Les candidats à la présidence des deux principaux partis – le Parti démocratique populaire (PDP) et le Congrès progressiste (APC) – ont des priorités et des stratégies différentes pour résoudre les principaux problèmes du Nigeria.

Atiku Abubakar, le porte-drapeau du PDP de centre-droit, a été vice-président entre 1999 et 2007, et a privatisé des secteurs comme les télécommunications et les banques. Sa victoire représenterait une rupture avec les politiques économiques actuelles. Le candidat du PDP présente un programme économique basé sur trois principes : la participation du secteur privé, la fin des monopoles publics sur les infrastructures et une approche des défis économiques orientée vers le marché.

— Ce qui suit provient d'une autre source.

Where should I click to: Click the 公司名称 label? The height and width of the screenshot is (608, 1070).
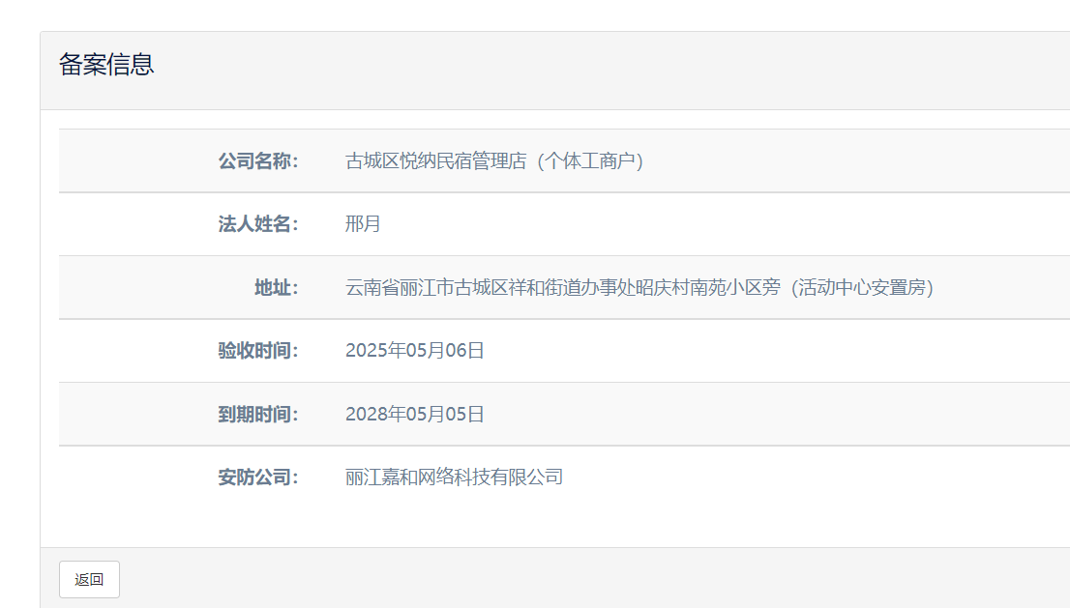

Le candidat de l’APC, Bola Tinubu, a été gouverneur de Lagos, l’État le plus petit mais le plus peuplé du Nigeria, de 1999 à 2007. Depuis la transition vers un régime civil, M. Tinubu est une figure clé de la politique nigériane, agissant souvent en tant que faiseur de roi. Bien qu’appartenant au même parti que le président Buhari, M. Tinubu a travaillé dans le secteur privé aux États-Unis et au Nigeria et adopterait probablement une approche différente et plus technocratique de la gouvernance, notamment sur le plan économique.

Malgré les différences entre les deux candidats, le prochain président devrait adopter une approche moins centralisée de l’économie et des politiques plus favorables aux entreprises. Quel que soit le vainqueur, les défis à relever sont tels que, même dans le meilleur des cas, il faudra encore plusieurs années pour récolter les fruits de la réforme.